→ Task to complete: Each record must appear in your answer exactly as it does below.
=== Exercise inputs ===
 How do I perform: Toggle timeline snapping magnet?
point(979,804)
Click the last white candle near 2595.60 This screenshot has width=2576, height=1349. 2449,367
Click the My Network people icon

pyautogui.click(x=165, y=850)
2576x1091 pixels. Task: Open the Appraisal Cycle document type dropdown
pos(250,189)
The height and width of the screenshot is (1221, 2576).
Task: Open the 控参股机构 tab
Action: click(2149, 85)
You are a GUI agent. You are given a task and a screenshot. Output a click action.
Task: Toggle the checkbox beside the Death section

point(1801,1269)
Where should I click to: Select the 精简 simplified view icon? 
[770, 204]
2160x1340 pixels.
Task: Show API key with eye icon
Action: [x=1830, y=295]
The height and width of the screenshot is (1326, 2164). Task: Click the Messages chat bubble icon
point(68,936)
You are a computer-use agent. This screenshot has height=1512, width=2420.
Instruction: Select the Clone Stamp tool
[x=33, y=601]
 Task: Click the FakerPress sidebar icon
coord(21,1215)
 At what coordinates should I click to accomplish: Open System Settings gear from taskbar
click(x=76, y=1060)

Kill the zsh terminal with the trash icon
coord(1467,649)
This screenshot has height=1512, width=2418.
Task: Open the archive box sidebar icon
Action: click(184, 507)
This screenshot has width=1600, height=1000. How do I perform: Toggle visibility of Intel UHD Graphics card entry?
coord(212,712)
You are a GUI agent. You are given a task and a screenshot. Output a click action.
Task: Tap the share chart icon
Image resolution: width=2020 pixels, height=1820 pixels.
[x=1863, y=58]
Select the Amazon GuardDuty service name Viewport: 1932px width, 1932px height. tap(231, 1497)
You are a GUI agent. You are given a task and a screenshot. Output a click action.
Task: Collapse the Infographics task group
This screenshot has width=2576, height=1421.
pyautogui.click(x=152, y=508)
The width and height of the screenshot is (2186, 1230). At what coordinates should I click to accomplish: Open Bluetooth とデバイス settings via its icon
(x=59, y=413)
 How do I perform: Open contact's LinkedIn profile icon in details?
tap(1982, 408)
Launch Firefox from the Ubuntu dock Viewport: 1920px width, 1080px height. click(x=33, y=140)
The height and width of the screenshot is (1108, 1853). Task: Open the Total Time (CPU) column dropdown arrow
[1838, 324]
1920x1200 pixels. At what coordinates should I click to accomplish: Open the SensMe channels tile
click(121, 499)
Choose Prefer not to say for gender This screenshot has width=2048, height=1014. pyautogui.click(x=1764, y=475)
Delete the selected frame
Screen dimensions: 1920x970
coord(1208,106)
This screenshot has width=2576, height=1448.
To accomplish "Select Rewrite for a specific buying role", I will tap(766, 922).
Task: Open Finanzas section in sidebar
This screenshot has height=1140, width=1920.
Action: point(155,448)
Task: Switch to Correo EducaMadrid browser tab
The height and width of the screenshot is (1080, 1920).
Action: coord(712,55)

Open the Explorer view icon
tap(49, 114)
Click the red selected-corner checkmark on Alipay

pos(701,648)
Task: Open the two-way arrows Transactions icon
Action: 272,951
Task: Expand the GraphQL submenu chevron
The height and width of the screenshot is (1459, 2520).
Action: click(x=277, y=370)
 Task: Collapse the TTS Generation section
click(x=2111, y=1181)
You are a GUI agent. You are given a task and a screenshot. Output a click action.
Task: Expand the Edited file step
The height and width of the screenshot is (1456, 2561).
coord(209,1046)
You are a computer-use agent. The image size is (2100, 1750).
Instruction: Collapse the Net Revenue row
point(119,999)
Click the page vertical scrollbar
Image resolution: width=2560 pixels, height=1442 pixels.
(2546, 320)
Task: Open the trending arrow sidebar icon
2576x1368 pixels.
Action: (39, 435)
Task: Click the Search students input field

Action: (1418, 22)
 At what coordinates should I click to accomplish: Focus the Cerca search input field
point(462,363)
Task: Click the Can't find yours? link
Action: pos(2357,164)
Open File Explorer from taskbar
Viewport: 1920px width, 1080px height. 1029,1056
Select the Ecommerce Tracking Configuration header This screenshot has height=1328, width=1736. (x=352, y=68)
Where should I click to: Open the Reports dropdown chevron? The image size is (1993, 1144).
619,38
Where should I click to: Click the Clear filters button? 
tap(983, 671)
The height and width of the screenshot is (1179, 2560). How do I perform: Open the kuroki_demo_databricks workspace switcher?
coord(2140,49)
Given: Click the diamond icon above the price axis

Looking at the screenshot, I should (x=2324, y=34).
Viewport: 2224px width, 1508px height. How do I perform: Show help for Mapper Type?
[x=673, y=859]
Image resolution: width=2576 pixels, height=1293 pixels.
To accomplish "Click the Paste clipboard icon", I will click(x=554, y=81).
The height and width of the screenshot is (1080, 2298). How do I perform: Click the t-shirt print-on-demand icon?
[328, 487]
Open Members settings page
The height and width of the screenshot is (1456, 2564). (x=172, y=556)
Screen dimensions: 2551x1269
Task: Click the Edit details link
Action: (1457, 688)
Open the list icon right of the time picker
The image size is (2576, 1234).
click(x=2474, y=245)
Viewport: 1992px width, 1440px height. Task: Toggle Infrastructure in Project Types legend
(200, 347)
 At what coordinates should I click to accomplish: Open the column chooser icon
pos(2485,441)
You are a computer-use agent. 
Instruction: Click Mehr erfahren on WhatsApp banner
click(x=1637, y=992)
===
→ Response to this task:
 How do I perform: Toggle timeline snapping magnet?
point(979,804)
Click the last white candle near 2595.60 This screenshot has width=2576, height=1349. 2449,367
Click the My Network people icon

pyautogui.click(x=165, y=850)
2576x1091 pixels. Task: Open the Appraisal Cycle document type dropdown
pos(250,189)
The height and width of the screenshot is (1221, 2576).
Task: Open the 控参股机构 tab
Action: click(2149, 85)
You are a GUI agent. You are given a task and a screenshot. Output a click action.
Task: Toggle the checkbox beside the Death section

point(1801,1269)
Where should I click to: Select the 精简 simplified view icon? 
[770, 204]
2160x1340 pixels.
Task: Show API key with eye icon
Action: [x=1830, y=295]
The height and width of the screenshot is (1326, 2164). Task: Click the Messages chat bubble icon
point(68,936)
You are a computer-use agent. This screenshot has height=1512, width=2420.
Instruction: Select the Clone Stamp tool
[x=33, y=601]
 Task: Click the FakerPress sidebar icon
coord(21,1215)
 At what coordinates should I click to accomplish: Open System Settings gear from taskbar
click(x=76, y=1060)

Kill the zsh terminal with the trash icon
coord(1467,649)
This screenshot has height=1512, width=2418.
Task: Open the archive box sidebar icon
Action: click(184, 507)
This screenshot has width=1600, height=1000. How do I perform: Toggle visibility of Intel UHD Graphics card entry?
coord(212,712)
You are a GUI agent. You are given a task and a screenshot. Output a click action.
Task: Tap the share chart icon
Image resolution: width=2020 pixels, height=1820 pixels.
[x=1863, y=58]
Select the Amazon GuardDuty service name Viewport: 1932px width, 1932px height. tap(231, 1497)
You are a GUI agent. You are given a task and a screenshot. Output a click action.
Task: Collapse the Infographics task group
This screenshot has width=2576, height=1421.
pyautogui.click(x=152, y=508)
The width and height of the screenshot is (2186, 1230). At what coordinates should I click to accomplish: Open Bluetooth とデバイス settings via its icon
(x=59, y=413)
 How do I perform: Open contact's LinkedIn profile icon in details?
tap(1982, 408)
Launch Firefox from the Ubuntu dock Viewport: 1920px width, 1080px height. click(x=33, y=140)
The height and width of the screenshot is (1108, 1853). Task: Open the Total Time (CPU) column dropdown arrow
[1838, 324]
1920x1200 pixels. At what coordinates should I click to accomplish: Open the SensMe channels tile
click(121, 499)
Choose Prefer not to say for gender This screenshot has width=2048, height=1014. pyautogui.click(x=1764, y=475)
Delete the selected frame
Screen dimensions: 1920x970
coord(1208,106)
This screenshot has width=2576, height=1448.
To accomplish "Select Rewrite for a specific buying role", I will tap(766, 922).
Task: Open Finanzas section in sidebar
This screenshot has height=1140, width=1920.
Action: point(155,448)
Task: Switch to Correo EducaMadrid browser tab
The height and width of the screenshot is (1080, 1920).
Action: coord(712,55)

Open the Explorer view icon
tap(49, 114)
Click the red selected-corner checkmark on Alipay

pos(701,648)
Task: Open the two-way arrows Transactions icon
Action: 272,951
Task: Expand the GraphQL submenu chevron
The height and width of the screenshot is (1459, 2520).
Action: click(x=277, y=370)
 Task: Collapse the TTS Generation section
click(x=2111, y=1181)
You are a GUI agent. You are given a task and a screenshot. Output a click action.
Task: Expand the Edited file step
The height and width of the screenshot is (1456, 2561).
coord(209,1046)
You are a computer-use agent. The image size is (2100, 1750).
Instruction: Collapse the Net Revenue row
point(119,999)
Click the page vertical scrollbar
Image resolution: width=2560 pixels, height=1442 pixels.
(2546, 320)
Task: Open the trending arrow sidebar icon
2576x1368 pixels.
Action: (39, 435)
Task: Click the Search students input field

Action: (1418, 22)
 At what coordinates should I click to accomplish: Focus the Cerca search input field
point(462,363)
Task: Click the Can't find yours? link
Action: pos(2357,164)
Open File Explorer from taskbar
Viewport: 1920px width, 1080px height. 1029,1056
Select the Ecommerce Tracking Configuration header This screenshot has height=1328, width=1736. (x=352, y=68)
Where should I click to: Open the Reports dropdown chevron? The image size is (1993, 1144).
619,38
Where should I click to: Click the Clear filters button? 
tap(983, 671)
The height and width of the screenshot is (1179, 2560). How do I perform: Open the kuroki_demo_databricks workspace switcher?
coord(2140,49)
Given: Click the diamond icon above the price axis

Looking at the screenshot, I should (x=2324, y=34).
Viewport: 2224px width, 1508px height. How do I perform: Show help for Mapper Type?
[x=673, y=859]
Image resolution: width=2576 pixels, height=1293 pixels.
To accomplish "Click the Paste clipboard icon", I will click(x=554, y=81).
The height and width of the screenshot is (1080, 2298). How do I perform: Click the t-shirt print-on-demand icon?
[328, 487]
Open Members settings page
The height and width of the screenshot is (1456, 2564). (x=172, y=556)
Screen dimensions: 2551x1269
Task: Click the Edit details link
Action: (1457, 688)
Open the list icon right of the time picker
The image size is (2576, 1234).
click(x=2474, y=245)
Viewport: 1992px width, 1440px height. Task: Toggle Infrastructure in Project Types legend
(200, 347)
 At what coordinates should I click to accomplish: Open the column chooser icon
pos(2485,441)
You are a computer-use agent. 
Instruction: Click Mehr erfahren on WhatsApp banner
click(x=1637, y=992)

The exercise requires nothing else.